A strength of this study was the focus on cognitive performance as assessed using the validated, digital, standardized CANTAB system, which is considered a sensitive method to detect cognitive performance changes after dietary interventions [40]. Furthermore, we investigated different potential mechanisms of action. This approach contributed to a more comprehensive understanding of health effects related to anthocyanin intake. We were however unable to identify a vascular mechanism involved in the improvement in cognitive performance. Therefore, the effects of anthocyanins on cognitive performance might be directly regulated locally through an improved brain vascular function, which was not measured in this study.

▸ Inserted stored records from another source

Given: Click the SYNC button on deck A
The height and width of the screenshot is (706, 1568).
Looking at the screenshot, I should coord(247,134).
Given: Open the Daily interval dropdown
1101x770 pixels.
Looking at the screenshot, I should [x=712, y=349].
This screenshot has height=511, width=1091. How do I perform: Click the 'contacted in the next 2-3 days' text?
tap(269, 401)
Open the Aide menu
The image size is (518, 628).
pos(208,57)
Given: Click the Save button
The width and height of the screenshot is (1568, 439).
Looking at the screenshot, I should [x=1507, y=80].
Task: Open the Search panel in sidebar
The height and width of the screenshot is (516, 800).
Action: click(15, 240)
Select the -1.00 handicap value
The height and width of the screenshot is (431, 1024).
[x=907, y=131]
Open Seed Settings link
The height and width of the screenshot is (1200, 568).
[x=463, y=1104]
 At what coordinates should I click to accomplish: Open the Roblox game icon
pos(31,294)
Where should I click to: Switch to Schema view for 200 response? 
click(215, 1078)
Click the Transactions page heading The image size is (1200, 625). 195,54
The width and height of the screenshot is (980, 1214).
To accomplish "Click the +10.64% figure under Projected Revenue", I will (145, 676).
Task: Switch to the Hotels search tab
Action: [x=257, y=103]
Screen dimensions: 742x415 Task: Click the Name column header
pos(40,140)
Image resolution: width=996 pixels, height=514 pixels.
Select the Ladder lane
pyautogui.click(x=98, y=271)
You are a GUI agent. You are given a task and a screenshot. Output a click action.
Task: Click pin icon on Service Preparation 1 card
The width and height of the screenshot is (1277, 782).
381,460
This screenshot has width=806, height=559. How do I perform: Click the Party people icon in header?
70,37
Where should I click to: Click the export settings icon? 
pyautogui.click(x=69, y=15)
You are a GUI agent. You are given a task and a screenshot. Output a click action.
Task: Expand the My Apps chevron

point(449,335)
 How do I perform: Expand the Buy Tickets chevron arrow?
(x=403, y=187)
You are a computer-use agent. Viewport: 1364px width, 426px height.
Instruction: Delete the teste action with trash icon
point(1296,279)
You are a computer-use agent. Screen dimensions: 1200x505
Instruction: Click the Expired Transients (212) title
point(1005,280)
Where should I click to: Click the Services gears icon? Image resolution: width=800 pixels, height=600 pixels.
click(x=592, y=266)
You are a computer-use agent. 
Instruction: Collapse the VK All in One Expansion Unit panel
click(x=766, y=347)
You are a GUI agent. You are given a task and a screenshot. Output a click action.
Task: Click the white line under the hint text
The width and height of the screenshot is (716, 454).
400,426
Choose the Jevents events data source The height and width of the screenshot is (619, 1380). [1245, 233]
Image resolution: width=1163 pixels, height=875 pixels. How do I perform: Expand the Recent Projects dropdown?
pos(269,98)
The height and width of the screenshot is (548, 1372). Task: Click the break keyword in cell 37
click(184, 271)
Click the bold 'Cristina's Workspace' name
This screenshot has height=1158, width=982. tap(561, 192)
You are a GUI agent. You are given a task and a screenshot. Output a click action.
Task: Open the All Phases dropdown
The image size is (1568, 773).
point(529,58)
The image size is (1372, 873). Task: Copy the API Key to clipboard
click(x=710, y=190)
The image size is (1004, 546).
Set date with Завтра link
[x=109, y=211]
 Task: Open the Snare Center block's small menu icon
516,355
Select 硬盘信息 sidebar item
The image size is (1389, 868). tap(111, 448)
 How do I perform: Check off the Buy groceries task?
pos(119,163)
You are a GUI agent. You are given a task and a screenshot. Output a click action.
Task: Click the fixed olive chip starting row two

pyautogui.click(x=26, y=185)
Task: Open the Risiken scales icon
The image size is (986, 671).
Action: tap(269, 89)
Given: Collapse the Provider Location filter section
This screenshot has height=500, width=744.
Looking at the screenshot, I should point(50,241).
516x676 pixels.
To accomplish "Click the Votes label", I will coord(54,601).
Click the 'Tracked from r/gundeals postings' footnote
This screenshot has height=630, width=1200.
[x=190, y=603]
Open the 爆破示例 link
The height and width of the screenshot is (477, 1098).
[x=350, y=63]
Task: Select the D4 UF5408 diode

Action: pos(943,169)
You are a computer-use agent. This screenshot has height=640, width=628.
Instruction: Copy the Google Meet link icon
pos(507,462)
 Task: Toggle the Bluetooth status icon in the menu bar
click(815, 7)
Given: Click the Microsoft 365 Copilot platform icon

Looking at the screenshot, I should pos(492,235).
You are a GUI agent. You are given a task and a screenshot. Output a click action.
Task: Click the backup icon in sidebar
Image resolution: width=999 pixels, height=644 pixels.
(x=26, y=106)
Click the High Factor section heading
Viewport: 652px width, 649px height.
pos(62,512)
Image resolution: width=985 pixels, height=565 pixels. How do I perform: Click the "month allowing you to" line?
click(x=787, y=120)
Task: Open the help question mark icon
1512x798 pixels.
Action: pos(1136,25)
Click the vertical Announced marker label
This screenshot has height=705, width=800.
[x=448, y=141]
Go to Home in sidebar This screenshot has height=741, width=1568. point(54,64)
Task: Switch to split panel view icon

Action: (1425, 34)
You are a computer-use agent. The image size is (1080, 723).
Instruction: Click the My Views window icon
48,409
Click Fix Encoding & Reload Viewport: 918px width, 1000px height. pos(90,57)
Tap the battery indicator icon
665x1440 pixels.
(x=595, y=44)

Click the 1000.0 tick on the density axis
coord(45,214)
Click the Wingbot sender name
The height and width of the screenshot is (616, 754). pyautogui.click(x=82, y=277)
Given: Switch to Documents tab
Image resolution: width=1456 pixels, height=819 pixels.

Cerebrovascular measurements, such as cerebral blood flow, are associated with cognitive performance and could be of interest for future intervention studies [13]. Moreover, Pilipović et al. [41] proposed that a combination of various separate processes, such as an increased blood flow and protein synthesis, protection against oxidative stress and neuro-excitotoxicity, could induce neuroprotective effects. These mechanisms of action could also be considered in the future. Furthermore, individual variations in anthocyanin bioavailability and metabolism may be interesting to consider in future research [42]. It has often been reported that anthocyanin bioavailability is rather low and could be affected by genetic factors, diet, age, sex, microbiota composition, etc. Consequently, it is of interest to identify individual responses to anthocyanin intake, which is important to determine optimal dietary intakes for different subpopulations.

In conclusion, 1 week of AME supplementation improved cognitive performance, which was reflected by a shorter movement time on the five-choice reaction time test. Serum BDNF concentrations were also improved, but changes did not correlate with the improvements observed in the domain of attention and psychomotor speed. No changes were observed on vascular function. Therefore, we suggest that other vascular parameters such as markers of endothelial function or brain vascular function should be further investigated to explore potential underlying mechanisms into more detail.